■ Data excerpts:
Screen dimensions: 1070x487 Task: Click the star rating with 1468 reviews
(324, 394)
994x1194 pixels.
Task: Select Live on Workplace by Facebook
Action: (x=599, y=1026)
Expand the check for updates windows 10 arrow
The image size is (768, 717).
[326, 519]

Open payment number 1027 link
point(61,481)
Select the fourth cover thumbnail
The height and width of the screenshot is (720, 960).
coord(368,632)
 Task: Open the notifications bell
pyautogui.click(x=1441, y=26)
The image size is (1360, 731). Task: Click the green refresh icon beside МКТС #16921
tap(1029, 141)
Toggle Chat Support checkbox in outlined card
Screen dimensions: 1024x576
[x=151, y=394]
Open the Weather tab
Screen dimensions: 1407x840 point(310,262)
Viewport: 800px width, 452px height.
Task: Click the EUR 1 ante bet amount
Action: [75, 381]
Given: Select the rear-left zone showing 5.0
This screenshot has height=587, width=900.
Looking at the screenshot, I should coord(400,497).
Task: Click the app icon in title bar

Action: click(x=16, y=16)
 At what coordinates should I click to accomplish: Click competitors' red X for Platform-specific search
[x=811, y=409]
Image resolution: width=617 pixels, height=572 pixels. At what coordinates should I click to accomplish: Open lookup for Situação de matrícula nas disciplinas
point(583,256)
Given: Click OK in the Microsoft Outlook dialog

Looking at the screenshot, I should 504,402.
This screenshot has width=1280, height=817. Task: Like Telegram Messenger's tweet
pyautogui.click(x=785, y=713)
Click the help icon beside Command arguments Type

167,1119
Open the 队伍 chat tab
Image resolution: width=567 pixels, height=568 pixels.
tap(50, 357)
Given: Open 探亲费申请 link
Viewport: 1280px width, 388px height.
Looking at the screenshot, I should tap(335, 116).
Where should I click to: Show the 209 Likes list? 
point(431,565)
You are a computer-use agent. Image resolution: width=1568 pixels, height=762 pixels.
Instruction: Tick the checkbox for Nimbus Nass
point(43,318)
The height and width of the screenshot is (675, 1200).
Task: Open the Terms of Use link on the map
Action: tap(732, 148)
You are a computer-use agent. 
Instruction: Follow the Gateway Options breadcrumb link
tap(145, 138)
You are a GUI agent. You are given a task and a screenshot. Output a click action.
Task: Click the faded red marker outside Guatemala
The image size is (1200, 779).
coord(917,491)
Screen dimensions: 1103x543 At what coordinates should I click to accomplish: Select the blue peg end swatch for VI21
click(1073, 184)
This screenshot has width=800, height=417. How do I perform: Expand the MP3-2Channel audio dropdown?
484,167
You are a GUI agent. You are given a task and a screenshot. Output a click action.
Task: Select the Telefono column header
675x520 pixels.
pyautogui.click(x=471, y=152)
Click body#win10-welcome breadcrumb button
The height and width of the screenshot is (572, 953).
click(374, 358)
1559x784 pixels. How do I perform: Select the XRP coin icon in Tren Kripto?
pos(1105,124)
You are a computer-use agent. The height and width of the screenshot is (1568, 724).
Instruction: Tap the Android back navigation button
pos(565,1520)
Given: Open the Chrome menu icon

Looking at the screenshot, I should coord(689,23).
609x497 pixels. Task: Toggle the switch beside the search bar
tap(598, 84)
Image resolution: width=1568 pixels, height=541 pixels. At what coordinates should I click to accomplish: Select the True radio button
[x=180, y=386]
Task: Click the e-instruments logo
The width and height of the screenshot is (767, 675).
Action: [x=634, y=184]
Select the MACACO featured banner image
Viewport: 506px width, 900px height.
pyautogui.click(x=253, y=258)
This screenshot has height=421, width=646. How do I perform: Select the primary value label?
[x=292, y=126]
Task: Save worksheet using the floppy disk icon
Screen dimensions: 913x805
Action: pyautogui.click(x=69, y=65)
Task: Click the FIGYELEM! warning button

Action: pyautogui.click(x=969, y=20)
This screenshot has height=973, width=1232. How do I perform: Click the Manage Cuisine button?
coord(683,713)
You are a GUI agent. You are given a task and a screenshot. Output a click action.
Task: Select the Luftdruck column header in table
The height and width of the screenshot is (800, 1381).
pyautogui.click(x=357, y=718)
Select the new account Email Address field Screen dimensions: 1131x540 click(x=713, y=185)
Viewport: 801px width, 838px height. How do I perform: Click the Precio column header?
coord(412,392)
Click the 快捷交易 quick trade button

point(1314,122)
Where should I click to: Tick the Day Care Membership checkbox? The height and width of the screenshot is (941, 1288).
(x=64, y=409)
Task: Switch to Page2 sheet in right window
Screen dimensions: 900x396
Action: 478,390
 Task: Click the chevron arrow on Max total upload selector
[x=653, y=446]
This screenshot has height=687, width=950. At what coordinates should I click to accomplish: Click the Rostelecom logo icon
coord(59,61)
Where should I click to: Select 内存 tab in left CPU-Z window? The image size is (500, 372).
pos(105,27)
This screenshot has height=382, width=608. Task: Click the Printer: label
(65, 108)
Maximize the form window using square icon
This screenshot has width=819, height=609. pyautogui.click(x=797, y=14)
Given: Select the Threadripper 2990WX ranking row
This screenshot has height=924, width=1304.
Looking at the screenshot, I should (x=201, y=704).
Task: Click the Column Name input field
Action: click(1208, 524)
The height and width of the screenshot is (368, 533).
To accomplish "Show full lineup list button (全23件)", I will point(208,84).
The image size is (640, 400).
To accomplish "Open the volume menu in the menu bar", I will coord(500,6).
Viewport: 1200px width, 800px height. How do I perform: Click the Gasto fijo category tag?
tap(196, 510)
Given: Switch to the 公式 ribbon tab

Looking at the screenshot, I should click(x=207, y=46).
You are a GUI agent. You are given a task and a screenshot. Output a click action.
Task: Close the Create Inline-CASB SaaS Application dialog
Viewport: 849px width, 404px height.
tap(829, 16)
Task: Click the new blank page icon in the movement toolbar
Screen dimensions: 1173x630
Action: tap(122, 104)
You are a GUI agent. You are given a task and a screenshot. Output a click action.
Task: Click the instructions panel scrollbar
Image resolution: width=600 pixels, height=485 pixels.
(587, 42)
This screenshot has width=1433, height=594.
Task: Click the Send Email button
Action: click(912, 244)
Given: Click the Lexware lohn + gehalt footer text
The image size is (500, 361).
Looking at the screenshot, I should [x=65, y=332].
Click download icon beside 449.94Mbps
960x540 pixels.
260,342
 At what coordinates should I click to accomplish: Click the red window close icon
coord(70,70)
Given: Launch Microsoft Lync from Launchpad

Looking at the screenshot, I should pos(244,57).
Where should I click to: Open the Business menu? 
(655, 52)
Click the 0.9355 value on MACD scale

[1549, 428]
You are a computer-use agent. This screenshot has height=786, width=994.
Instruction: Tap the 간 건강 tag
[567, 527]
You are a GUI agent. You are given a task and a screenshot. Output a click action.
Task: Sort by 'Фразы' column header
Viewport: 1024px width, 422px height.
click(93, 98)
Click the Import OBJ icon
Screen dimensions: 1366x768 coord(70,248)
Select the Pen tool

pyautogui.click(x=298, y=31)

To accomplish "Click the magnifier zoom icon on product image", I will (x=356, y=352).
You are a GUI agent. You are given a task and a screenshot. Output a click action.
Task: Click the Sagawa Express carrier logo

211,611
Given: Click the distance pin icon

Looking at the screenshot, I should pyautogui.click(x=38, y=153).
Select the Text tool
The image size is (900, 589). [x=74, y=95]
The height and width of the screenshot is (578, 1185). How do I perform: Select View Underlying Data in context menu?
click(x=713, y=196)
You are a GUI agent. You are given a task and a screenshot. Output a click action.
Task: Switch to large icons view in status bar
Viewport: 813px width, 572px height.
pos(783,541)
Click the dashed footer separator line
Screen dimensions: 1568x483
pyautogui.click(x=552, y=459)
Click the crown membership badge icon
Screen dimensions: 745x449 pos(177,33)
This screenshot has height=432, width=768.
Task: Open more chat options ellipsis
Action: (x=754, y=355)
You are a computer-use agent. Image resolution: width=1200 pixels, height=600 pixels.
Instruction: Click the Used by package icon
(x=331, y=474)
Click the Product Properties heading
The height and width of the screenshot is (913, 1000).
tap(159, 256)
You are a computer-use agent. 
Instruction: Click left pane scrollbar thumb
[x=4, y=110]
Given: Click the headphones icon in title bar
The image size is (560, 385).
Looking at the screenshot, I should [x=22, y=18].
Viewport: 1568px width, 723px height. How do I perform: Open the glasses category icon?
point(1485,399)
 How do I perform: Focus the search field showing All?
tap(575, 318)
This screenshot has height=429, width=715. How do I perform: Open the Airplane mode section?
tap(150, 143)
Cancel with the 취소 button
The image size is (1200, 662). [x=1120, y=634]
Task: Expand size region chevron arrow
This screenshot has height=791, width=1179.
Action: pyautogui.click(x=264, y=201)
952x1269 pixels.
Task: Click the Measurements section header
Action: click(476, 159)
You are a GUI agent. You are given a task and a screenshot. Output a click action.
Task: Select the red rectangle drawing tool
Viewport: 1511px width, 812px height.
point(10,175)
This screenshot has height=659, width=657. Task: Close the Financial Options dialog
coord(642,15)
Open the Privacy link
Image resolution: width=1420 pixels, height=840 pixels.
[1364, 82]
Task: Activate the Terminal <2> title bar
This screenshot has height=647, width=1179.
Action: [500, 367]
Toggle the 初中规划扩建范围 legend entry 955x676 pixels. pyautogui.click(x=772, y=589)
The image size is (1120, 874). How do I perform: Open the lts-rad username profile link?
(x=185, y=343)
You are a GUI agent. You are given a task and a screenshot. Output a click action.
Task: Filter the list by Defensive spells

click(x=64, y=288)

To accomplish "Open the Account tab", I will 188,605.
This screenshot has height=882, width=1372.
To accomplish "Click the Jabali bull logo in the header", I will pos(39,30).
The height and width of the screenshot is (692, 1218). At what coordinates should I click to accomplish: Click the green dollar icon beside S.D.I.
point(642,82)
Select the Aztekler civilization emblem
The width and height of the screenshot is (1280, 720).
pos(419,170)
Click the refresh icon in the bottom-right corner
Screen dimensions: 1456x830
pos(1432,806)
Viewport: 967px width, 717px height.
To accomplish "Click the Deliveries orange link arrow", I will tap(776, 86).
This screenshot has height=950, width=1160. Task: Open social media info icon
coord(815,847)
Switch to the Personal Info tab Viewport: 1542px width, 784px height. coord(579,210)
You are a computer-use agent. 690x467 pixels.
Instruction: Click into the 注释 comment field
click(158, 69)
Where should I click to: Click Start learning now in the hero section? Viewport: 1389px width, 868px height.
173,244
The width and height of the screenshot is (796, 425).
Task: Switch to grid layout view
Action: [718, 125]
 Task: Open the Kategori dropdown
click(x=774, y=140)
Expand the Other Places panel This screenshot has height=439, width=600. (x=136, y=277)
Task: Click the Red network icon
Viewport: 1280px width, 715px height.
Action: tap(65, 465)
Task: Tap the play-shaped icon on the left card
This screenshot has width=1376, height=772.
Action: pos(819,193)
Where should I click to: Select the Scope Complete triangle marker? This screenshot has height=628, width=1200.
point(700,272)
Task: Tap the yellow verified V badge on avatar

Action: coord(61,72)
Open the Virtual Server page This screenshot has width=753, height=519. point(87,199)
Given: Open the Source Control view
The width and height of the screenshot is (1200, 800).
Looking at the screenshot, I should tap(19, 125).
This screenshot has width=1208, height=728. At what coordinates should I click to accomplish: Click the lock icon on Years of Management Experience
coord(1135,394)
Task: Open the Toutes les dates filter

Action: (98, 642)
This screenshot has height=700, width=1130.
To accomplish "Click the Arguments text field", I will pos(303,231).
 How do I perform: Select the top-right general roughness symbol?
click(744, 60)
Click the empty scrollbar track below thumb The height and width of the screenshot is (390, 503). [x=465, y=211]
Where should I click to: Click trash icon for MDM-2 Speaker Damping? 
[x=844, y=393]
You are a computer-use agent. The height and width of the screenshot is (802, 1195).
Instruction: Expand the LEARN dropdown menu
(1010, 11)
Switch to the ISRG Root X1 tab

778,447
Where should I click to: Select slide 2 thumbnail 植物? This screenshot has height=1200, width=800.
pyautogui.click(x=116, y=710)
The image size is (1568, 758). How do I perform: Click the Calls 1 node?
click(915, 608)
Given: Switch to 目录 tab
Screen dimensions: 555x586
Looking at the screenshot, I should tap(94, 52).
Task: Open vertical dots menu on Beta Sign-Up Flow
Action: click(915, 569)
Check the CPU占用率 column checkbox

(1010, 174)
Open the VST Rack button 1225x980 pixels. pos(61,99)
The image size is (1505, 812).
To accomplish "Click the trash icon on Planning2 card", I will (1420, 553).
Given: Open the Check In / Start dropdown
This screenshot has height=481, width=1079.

■ Problem details:
Your answer should consist of all lines in the listing above that contain "panel".

■ Completed exercise:
Task: Click the instructions panel scrollbar
Expand the Other Places panel This screenshot has height=439, width=600. (x=136, y=277)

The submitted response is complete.